5. What types of cases do you/do you intend to apply NGS to?
NGS was initially validated to be used on all casework samples, including evidence and known reference items. During implementation, the plan shifted to samples from violent crime cases only. The workflow would be to evaluate samples at quantification and then decide if a whether to use primer set A or B. Some considerations for this decision included how much sample did we have, did we consume the item, is there any potential subjects or are they unknown.
The first 10 cases utilizing NGS were violent crime cases and focused on samples originating from biological fluids. Our interpretation protocol states that all mixtures must be interpreted with probabilistic genotyping software, so our NGS testing was limited until the completion of additional validation projects. Once NGS and probabilistic genotyping validations are fully implemented, all samples of any case type would be acceptable for NGS.
6. Your lab was a part of the first accepted admissibility hearing for NGS. Can you tell us more about that?
The case was a double homicide in Dec 2023. We selected this case because it had additional evidence available from biological fluids (blood) that we suspected would be single source and therefore interpretable with NGS. We tested samples first with CE and then an additional set of samples with NGS and presented the aSTRs, YSTRs and iSNPS with statistics in court. Using the iSNPs was a big deal because this was the first time SNP to SNP comparisons were presented for identification in a criminal court case.
We had a team of experts present at the admissibility hearing; Bruce Budowle laid the foundation of the science and the evolution of DNA testing; Meredith Turnbough covered the details of the MiSeq FGx and ForenSeq DNA Signature Prep Kit and what happens at a molecular level; I covered the validation data and procedures developed in the lab; and Brooke Ramirez presented the data and results from the case evidence. The admissibility was successful and the accused was convicted of two counts of murder.
7. What advice or recommendation would you give other labs?

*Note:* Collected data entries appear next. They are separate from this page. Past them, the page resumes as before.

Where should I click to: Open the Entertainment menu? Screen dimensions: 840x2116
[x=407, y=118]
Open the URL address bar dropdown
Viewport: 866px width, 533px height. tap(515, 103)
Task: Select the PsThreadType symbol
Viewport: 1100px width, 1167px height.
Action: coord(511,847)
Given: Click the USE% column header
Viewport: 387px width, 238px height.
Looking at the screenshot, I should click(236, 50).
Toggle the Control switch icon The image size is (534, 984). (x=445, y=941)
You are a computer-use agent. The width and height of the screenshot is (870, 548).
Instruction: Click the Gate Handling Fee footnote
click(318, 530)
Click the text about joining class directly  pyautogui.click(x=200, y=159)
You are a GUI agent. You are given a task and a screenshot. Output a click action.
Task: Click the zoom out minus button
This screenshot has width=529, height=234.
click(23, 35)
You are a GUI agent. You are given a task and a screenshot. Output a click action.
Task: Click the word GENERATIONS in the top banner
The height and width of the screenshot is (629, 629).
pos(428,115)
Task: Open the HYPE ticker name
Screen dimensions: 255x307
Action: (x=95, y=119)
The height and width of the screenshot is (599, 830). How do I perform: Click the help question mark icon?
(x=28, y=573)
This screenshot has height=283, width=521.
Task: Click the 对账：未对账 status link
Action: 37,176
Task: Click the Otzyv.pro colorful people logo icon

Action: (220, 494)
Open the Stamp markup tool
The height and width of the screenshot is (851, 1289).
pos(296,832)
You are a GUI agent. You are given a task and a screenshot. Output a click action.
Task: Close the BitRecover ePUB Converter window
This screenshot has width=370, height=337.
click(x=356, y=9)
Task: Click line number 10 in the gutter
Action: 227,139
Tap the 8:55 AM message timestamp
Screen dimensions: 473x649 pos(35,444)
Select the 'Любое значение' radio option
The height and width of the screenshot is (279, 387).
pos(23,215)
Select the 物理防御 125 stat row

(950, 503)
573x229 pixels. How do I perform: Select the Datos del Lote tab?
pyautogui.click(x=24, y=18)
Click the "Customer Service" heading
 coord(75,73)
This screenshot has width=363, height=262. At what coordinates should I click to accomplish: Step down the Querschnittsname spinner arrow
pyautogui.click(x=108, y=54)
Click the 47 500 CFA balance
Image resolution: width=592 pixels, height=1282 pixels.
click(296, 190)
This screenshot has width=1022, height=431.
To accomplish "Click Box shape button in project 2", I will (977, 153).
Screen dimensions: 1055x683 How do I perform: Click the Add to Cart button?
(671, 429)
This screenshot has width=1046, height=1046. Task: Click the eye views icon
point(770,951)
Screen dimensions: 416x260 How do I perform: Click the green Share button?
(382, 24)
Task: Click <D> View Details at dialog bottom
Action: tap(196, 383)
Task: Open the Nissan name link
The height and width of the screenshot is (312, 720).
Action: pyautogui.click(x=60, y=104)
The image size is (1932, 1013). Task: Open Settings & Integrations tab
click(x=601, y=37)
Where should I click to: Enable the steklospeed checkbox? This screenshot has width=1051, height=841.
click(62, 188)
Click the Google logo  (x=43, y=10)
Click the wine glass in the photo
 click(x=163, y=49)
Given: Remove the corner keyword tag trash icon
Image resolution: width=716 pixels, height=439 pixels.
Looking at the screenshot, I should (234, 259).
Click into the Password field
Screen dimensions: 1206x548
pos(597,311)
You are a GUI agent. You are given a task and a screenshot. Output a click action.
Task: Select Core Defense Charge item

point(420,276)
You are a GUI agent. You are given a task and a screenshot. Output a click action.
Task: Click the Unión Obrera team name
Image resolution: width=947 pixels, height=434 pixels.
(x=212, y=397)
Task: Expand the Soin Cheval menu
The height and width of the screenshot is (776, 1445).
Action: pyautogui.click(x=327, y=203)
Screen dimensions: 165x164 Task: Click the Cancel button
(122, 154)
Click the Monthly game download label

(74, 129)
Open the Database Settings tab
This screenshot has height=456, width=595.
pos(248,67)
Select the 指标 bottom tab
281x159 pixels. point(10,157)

a. Develop a core team early in the project that includes analysts, stakeholders, vendors, and outside experts as needed
b. Gain buy in early from your team and management. This project takes time and time away from cases so everyone needs to be understanding.
c. Know the benefits up front and use those to sell the project to your leadership and team members
d. Look at ALL the applications. So many people are only focusing on FIGG but this can be used in your everyday casework as well. This is especially important if you want to use grant funding to fund the project.
e. Do the validation yourself or choose a hybrid method with the vendor, I would not recommend having someone else do the whole validation. Though time consuming and challenging, this is where your understanding of the system, kit, and process will grow deeper to help you mentor and train others and help you present this in court.
f. Reach out to others that have completed this. Do not reinvent the wheel or get stuck and think there is no one to help- there is!
8. What would you say to other labs considering validating and implementing NGS for HID casework?
Do it now and stop waiting! There is a strong support system in this field with experts on hand waiting and wanting to help. I believe this technology improves our current testing capabilities and can provide more investigative information to solve more cases faster. I believe all crime labs can benefit from implementing NGS in some fashion. There are numerous applications and ways to integrate it into a lab’s current workflow. The process will still be overwhelming at times and you will still face challenges, but there is light at the end of the tunnel and now a clear path to follow from beginning to end.